Records shown Block Start

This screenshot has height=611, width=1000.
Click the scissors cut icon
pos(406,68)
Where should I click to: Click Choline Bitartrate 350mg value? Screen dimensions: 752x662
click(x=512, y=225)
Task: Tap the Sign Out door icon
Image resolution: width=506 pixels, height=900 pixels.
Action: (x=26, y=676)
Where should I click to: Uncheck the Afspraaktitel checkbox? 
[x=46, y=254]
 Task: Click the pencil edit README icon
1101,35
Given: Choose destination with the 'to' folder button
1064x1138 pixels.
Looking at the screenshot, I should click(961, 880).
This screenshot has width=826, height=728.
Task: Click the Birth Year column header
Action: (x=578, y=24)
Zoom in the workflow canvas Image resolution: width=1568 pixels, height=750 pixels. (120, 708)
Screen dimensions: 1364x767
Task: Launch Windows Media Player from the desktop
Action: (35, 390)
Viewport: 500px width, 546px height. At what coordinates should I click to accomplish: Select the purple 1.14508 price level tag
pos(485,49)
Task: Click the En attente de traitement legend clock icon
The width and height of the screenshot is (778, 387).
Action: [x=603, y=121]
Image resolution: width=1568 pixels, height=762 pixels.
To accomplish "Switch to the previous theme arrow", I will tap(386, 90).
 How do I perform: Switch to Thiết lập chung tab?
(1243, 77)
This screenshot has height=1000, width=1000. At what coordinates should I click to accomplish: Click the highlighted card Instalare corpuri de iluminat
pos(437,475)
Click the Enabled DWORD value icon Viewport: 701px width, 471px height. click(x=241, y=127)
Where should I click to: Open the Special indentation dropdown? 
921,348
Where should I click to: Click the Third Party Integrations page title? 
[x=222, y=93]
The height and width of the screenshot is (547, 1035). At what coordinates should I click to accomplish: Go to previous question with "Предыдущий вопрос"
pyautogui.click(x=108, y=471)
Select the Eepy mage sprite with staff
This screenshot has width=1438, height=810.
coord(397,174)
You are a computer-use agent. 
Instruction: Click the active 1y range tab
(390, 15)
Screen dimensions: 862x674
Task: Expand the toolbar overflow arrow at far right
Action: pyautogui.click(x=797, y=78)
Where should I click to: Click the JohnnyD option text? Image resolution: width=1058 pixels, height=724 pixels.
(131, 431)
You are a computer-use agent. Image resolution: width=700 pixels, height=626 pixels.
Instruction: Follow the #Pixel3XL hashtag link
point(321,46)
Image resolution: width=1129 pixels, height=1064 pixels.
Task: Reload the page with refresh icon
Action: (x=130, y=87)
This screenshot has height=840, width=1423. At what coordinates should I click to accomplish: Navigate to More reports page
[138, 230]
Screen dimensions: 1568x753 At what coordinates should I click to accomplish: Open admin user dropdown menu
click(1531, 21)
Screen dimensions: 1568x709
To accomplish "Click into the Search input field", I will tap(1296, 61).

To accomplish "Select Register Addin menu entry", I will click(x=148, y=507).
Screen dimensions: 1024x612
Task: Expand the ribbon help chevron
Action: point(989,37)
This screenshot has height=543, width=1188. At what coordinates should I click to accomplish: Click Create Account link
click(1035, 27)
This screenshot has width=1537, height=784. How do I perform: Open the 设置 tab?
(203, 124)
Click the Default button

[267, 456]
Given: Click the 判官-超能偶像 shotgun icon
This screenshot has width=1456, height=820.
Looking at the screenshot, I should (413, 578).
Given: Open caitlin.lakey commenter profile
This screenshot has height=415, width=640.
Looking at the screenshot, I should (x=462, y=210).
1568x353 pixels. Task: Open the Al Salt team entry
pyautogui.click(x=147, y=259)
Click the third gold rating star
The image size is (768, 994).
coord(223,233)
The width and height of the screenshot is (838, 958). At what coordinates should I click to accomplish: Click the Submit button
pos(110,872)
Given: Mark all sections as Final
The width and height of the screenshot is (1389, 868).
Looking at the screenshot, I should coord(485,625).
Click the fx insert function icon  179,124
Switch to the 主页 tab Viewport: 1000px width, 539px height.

Records shown Block End

Give back every entry exactly, with nothing left out.

# Task result
This screenshot has height=611, width=1000.
Click the scissors cut icon
pos(406,68)
Where should I click to: Click Choline Bitartrate 350mg value? Screen dimensions: 752x662
click(x=512, y=225)
Task: Tap the Sign Out door icon
Image resolution: width=506 pixels, height=900 pixels.
Action: (x=26, y=676)
Where should I click to: Uncheck the Afspraaktitel checkbox? 
[x=46, y=254]
 Task: Click the pencil edit README icon
1101,35
Given: Choose destination with the 'to' folder button
1064x1138 pixels.
Looking at the screenshot, I should click(961, 880).
This screenshot has width=826, height=728.
Task: Click the Birth Year column header
Action: (x=578, y=24)
Zoom in the workflow canvas Image resolution: width=1568 pixels, height=750 pixels. (120, 708)
Screen dimensions: 1364x767
Task: Launch Windows Media Player from the desktop
Action: (35, 390)
Viewport: 500px width, 546px height. At what coordinates should I click to accomplish: Select the purple 1.14508 price level tag
pos(485,49)
Task: Click the En attente de traitement legend clock icon
The width and height of the screenshot is (778, 387).
Action: [x=603, y=121]
Image resolution: width=1568 pixels, height=762 pixels.
To accomplish "Switch to the previous theme arrow", I will tap(386, 90).
 How do I perform: Switch to Thiết lập chung tab?
(1243, 77)
This screenshot has height=1000, width=1000. At what coordinates should I click to accomplish: Click the highlighted card Instalare corpuri de iluminat
pos(437,475)
Click the Enabled DWORD value icon Viewport: 701px width, 471px height. click(x=241, y=127)
Where should I click to: Open the Special indentation dropdown? 
921,348
Where should I click to: Click the Third Party Integrations page title? 
[x=222, y=93]
The height and width of the screenshot is (547, 1035). At what coordinates should I click to accomplish: Go to previous question with "Предыдущий вопрос"
pyautogui.click(x=108, y=471)
Select the Eepy mage sprite with staff
This screenshot has width=1438, height=810.
coord(397,174)
You are a computer-use agent. 
Instruction: Click the active 1y range tab
(390, 15)
Screen dimensions: 862x674
Task: Expand the toolbar overflow arrow at far right
Action: pyautogui.click(x=797, y=78)
Where should I click to: Click the JohnnyD option text? Image resolution: width=1058 pixels, height=724 pixels.
(131, 431)
You are a computer-use agent. Image resolution: width=700 pixels, height=626 pixels.
Instruction: Follow the #Pixel3XL hashtag link
point(321,46)
Image resolution: width=1129 pixels, height=1064 pixels.
Task: Reload the page with refresh icon
Action: (x=130, y=87)
This screenshot has height=840, width=1423. At what coordinates should I click to accomplish: Navigate to More reports page
[138, 230]
Screen dimensions: 1568x753 At what coordinates should I click to accomplish: Open admin user dropdown menu
click(1531, 21)
Screen dimensions: 1568x709
To accomplish "Click into the Search input field", I will tap(1296, 61).

To accomplish "Select Register Addin menu entry", I will click(x=148, y=507).
Screen dimensions: 1024x612
Task: Expand the ribbon help chevron
Action: point(989,37)
This screenshot has height=543, width=1188. At what coordinates should I click to accomplish: Click Create Account link
click(1035, 27)
This screenshot has width=1537, height=784. How do I perform: Open the 设置 tab?
(203, 124)
Click the Default button

[267, 456]
Given: Click the 判官-超能偶像 shotgun icon
This screenshot has width=1456, height=820.
Looking at the screenshot, I should (413, 578).
Given: Open caitlin.lakey commenter profile
This screenshot has height=415, width=640.
Looking at the screenshot, I should (x=462, y=210).
1568x353 pixels. Task: Open the Al Salt team entry
pyautogui.click(x=147, y=259)
Click the third gold rating star
The image size is (768, 994).
coord(223,233)
The width and height of the screenshot is (838, 958). At what coordinates should I click to accomplish: Click the Submit button
pos(110,872)
Given: Mark all sections as Final
The width and height of the screenshot is (1389, 868).
Looking at the screenshot, I should coord(485,625).
Click the fx insert function icon  179,124
Switch to the 主页 tab Viewport: 1000px width, 539px height.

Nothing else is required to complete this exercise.